From 4edfcd99d7e8440383fce3678ed55823b77882e6 Mon Sep 17 00:00:00 2001
From: Claudio Maggioni <maggicl@usi.ch>
Date: Tue, 10 Nov 2020 20:41:13 +0100
Subject: [PATCH] Added 123RF parser

---
 photo_scraper/spiders/stock123rf.py | 36 ++++++++++-------------------
 scrapy.cfg                          |  4 ++--
 2 files changed, 14 insertions(+), 26 deletions(-)
diff --git a/photo_scraper/spiders/stock123rf.py b/photo_scraper/spiders/stock123rf.py
index bb19357..41c8be4 100644
--- a/photo_scraper/spiders/stock123rf.py
+++ b/photo_scraper/spiders/stock123rf.py
@@ -6,29 +6,17 @@ import dateparser
 class Stock123refSpider(scrapy.Spider):
     name = "123rfscraper"
 
-    start_urls = ["https://www.flickr.com/photos/tags/train",
-                  "https://www.flickr.com/photos/tags/tree",
-                  "https://www.flickr.com/photos/tags/outside"]
+    start_urls = ["https://www.123rf.com/stock-photo/"]
+
+    def parse(self, response):
+        links = response.css('.index-stockphoto-thumb-container a::attr("href")').getall()
+        for link in links:
+            yield response.follow(link, self.parse_photo_list)
+
+    def parse_photo_list(self, response):
+        links = response.css('.mosaic-main-container a::attr("href")').getall()

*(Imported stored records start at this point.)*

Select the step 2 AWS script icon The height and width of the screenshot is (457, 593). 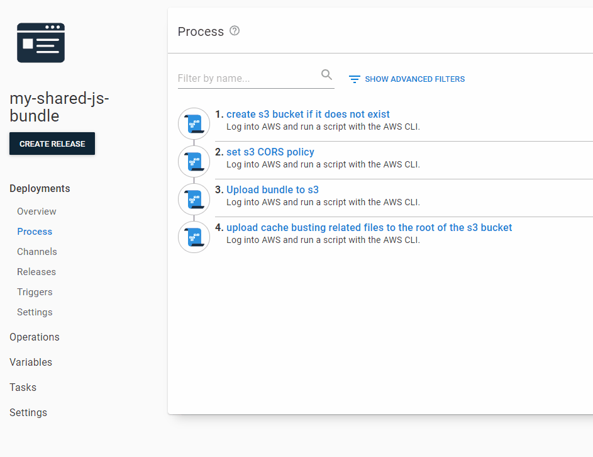click(194, 162)
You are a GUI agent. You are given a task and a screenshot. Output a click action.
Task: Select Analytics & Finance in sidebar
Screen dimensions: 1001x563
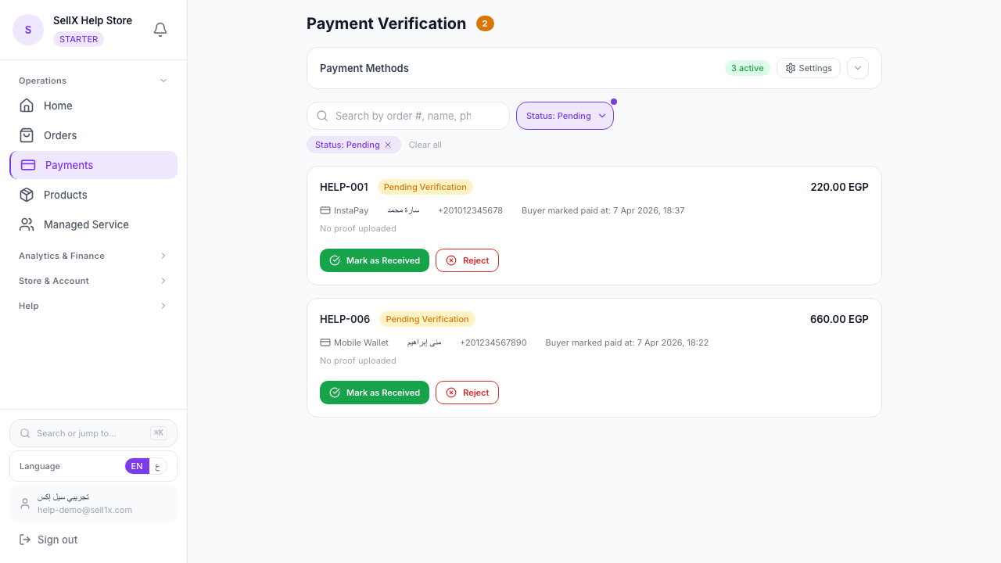[x=93, y=256]
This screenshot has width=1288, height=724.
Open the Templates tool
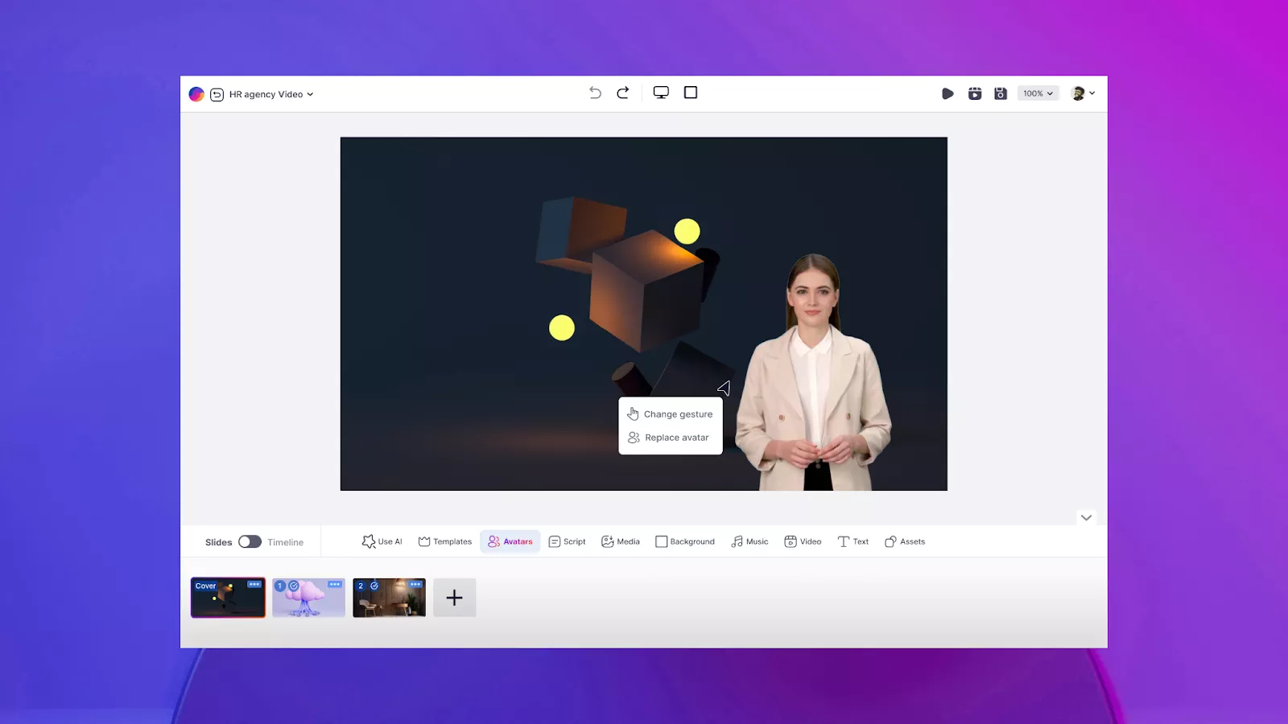point(445,542)
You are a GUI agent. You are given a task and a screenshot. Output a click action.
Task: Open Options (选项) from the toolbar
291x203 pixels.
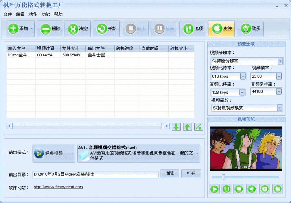point(193,29)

+        for link in links:
+            yield response.follow(link, self.parse_photo)
 
     def parse_photo(self, response):
-        adesc = re.compile("<h2 class=\" meta-field photo-desc \">(.*)<\\/h2>", re.DOTALL)
-        ad = re.compile("(\\w+\\s*\\d+\\s*,\\s*\\d+)", re.MULTILINE)
-
-        photo = {}
-        photo["author"] = response.css("a.owner-name::text").get().strip(' \n\t')
-        photo["title"] = response.css("h1::text").get().strip(' \n\t')
-
-        photo["description"] = ''.join(adesc.findall(response.text)).strip(' \n\t')
-        date = response.css("span.date-taken-label::text").get()
-        date = ad.findall(date)
-        date = date[0]
-
-        photo["date"] = dateparser.parse(date)
-        if photo["date"] is not None:
-            photo["date"] = photo["date"].strftime("%Y-%m-%d")
-        else:
-            photo["date"] = ''
-        photo["img_url"] = "https:" + response.css("img.main-photo::attr('src')").get()
-        photo["tags"] = response.css("ul.tags-list li a[title]::text").getall()
-        yield photo
-
+        yield [response.css('title::text').get()]
diff --git a/scrapy.cfg b/scrapy.cfg
index c88feee..eafae31 100644
--- a/scrapy.cfg
+++ b/scrapy.cfg
@@ -4,8 +4,8 @@
 # https://scrapyd.readthedocs.io/en/latest/deploy.html
 
 [settings]
-default = imgur.settings
+default = photo_scraper.settings
 
 [deploy]
 #url = http://localhost:6800/
-project = imgur
+project = photo_scraper